There are some jobs where teens are not allowed to do parts of the jobs, sometimes involving safety issues. In those situations, the employer has to have two people to do that job. As wages become higher, the more willing employers are to make capital investments in automation, eliminating workers, example includes a self-checkout at at grocery store.
After I-1433 passed, some employers have had to cut teen employees. The minimum wage ties the hands of employers to hire teens and increase the high teen unemployment rate. Washington has high teen employment. As an overall percentage of the workforce, teen unemployment has been halfed despite the economy growing and more people working. One in seven young people, 16 to 24 years of age, are neither in school or in the workforce. This is a problem that needs a solution. For every year a person is employed in the teen years, the person's income rises 14 to 16 percent in the person's twenties. First jobs are not only important to the employee, they are vital to our economy.
I-1433 does not mandate a minimum wage for workers under the age of 18. Passage of a teen training wage would not run afoul of the two year moratorium on amendments.
CON: Equal work deserves equal pay regardless of gender, race, or age. This devalues teens as human beings to be paid less. This bill is discrimination. Teenagers work for all sorts of reasons, including to paying for college and other schooling, to support themselves, and to help support their families. A recent Urban Institute study of youth who left high school and went to work, as study found that the majority of them did contribute to their family income. These teens earnings moved 42 percent of the households out of the poverty level. One-third of these teens were not living with a parent.
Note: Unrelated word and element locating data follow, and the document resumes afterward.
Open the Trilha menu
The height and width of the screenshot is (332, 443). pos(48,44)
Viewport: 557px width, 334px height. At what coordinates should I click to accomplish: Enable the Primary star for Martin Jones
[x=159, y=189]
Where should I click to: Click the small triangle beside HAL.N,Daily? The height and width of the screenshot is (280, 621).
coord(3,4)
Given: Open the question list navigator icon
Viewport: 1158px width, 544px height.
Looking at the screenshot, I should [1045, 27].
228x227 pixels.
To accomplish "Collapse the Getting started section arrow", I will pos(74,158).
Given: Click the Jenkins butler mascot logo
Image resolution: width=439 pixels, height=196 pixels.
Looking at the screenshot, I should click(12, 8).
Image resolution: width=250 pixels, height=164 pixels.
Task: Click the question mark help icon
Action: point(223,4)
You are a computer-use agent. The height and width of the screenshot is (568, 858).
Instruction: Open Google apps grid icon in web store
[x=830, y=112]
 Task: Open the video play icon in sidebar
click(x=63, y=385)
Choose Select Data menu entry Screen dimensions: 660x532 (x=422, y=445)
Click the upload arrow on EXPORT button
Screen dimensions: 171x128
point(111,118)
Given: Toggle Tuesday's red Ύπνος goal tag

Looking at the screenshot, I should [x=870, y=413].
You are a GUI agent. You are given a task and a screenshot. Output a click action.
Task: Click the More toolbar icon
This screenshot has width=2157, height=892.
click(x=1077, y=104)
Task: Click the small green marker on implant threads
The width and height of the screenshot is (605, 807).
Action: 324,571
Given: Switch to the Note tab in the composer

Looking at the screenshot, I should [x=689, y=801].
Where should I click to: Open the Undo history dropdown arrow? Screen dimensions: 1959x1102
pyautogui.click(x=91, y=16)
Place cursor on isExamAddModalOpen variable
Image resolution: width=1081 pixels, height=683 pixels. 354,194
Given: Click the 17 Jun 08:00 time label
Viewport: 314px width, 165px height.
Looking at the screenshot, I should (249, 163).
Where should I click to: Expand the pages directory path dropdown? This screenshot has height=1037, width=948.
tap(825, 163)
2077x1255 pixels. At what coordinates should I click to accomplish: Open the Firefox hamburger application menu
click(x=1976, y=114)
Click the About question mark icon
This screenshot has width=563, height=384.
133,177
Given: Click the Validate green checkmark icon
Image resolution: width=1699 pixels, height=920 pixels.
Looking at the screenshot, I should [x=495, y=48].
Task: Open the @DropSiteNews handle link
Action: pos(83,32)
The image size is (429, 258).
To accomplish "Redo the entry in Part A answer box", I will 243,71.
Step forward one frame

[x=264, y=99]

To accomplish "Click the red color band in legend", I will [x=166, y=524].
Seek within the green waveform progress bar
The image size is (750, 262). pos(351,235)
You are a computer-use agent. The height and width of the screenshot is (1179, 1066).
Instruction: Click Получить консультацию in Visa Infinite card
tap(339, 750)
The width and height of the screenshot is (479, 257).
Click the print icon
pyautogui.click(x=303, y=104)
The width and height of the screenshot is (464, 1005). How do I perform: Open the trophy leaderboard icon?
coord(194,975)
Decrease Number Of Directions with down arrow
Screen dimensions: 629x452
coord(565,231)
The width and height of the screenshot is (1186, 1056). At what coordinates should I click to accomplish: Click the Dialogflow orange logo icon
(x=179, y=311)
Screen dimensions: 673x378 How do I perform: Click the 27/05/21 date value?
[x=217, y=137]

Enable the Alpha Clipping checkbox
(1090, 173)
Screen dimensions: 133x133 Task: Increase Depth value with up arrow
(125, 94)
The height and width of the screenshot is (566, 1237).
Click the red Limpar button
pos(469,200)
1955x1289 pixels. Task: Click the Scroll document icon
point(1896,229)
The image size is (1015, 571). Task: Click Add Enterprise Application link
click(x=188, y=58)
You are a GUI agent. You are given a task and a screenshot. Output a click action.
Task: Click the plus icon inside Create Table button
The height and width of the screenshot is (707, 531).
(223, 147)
Teen employment fell in every single state between 1980 and 2010 according to the Bureau of Labor Statistics. A study listed a number of reasons including more students enrolled in school over the summer and graduation requirements for unpaid service work. Washington's teen unemployment rate is in the top 5 nationally but this lower minimum wage is not the answer. The number of teens who do have jobs is right at the national average. Teen unemployment is not preventing young adults from getting jobs in Washington compared to other states.
A teen wage will impact older workers if the law incentivizes hiring someone who makes a lower wage even if the person has experience and is more qualified to do the job. As consumers, they would want the most qualified person doing the job.
Persons Testifying: PRO: Senator Michael Baumgartner, Prime Sponsor; Holli Johnson, Washington Food Industry Assn; Tammy Bailey, Bailey's IGA; Julia Gorton, WA Hospitality Assn; Tammie Hetrick, Washington Retail Assn; Erin Shannon, WA Policy Center; Bob Battles, AWB. CON: Nathan Rodke, Washington CAN!; Marilyn Watkins, Economic Opportunity Institute; Ray Guerrera, Restaurant Opportunity Center.
Persons Signed In To Testify But Not Testifying: No one.